Six college teams competed in the Wicked6 Cyber Games, testing their wits against a series of industry-specific cyber-attack scenarios organized by the Women’s Society of Cyberjutsu (WSC) at the HyperX Esports Arena in Las Vegas. The games acted as a fundraiser to benefit Women and Girls Hacker Camps.
The Colorado team, BuffOvrFlows, fought off competition from California State University, East Coast Polytechnic Institute, the University of Central Florida, the University of Nevada, and the University of North Carolina.
The games were played in Project Ares, an AI-powered cybersecurity platform developed by Circadence, and were designed to draw out the skills sought by corporate recruiters – as well as gamify security technique development.
“We have reached a point where cyber competitions can move beyond traditional exercises to being on par with esports,” says Jessica Gulick, vice president of the WSC.
“It’s time for the field of cybersecurity to recognize not only famous or infamous hackers, but the best cyber athletes at all levels.”
The first part of the competition was a written test, after which competitors progressed to ‘cases’ and ‘missions’ – imaginary live scenarios lasting between one and 48-hours.
“Due to the complexity and nature of this competition, we’re learning the full spectrum of what we might actually come across in the IT realm,” said Kevin Richards, a member of the second-placed SCPI team.
“We learn from enumerating systems, just understanding a network going in dark, to figuring out all different forms of credentials and securing an environment, hardening it.”
Funds raised at the event will be invested in hands-on training, networking, resource-sharing, and other professional opportunities for women.
WSC also organizes camps, workshops, study groups, and speaker programs for girls from age 10 and onwards.
Women in the C-suite
According to a report earlier this year from the (ISC)² – the International Information System Security Certification Consortium – women represent 24% of the global cybersecurity workforce. In 2017 this number was only 11%, as stated in the widely circulated Global Information Security Workforce Study (GISWS).
However, the situation's changing fast, with more millennial women entering the profession, and increasingly getting to the top – 7% of female cybersecurity professionals reach the level of chief technology officer, for example, compared with just 2% of men.

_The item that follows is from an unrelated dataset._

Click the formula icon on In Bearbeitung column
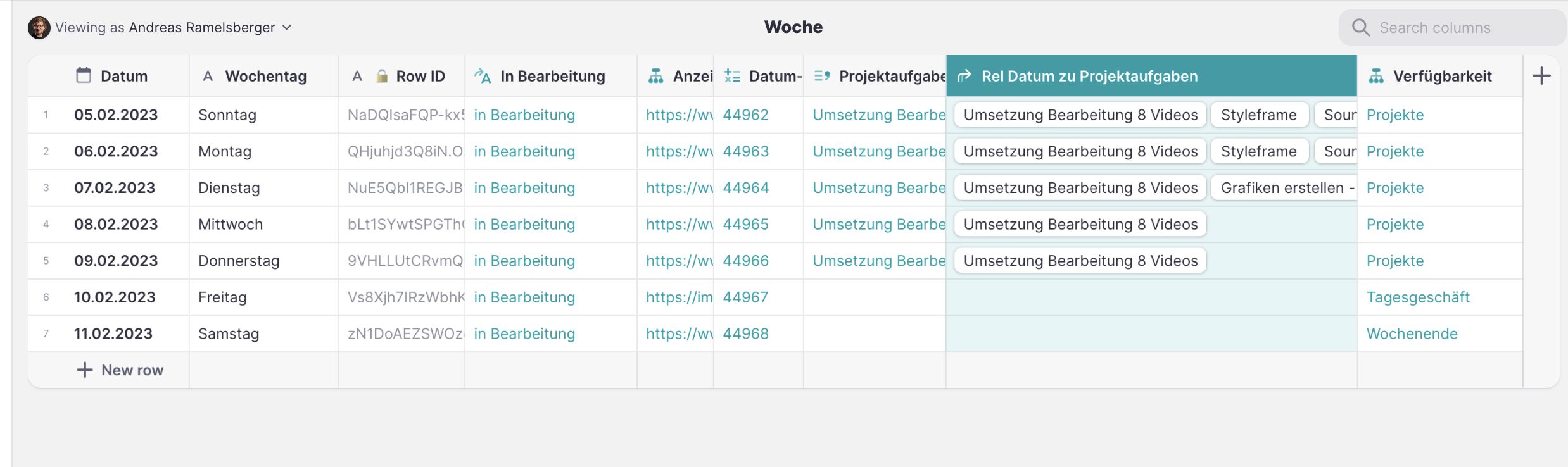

Interestingly, women in security jobs, on average, have received more higher education than their male counterparts – 52% of women hold a post-graduate degree, compared with the 44% of men who have the same.
“The data confirms what we’ve been seeing for the past few years on the ground,” says (ISC)² CEO David Shearer.
“More women are coming into the field of cybersecurity with post-graduate degrees and, not only working in the trenches, but also in the C-suite.”
He added: “Women in high-level positions will foster more inclusion and inspire young women to join the industry.”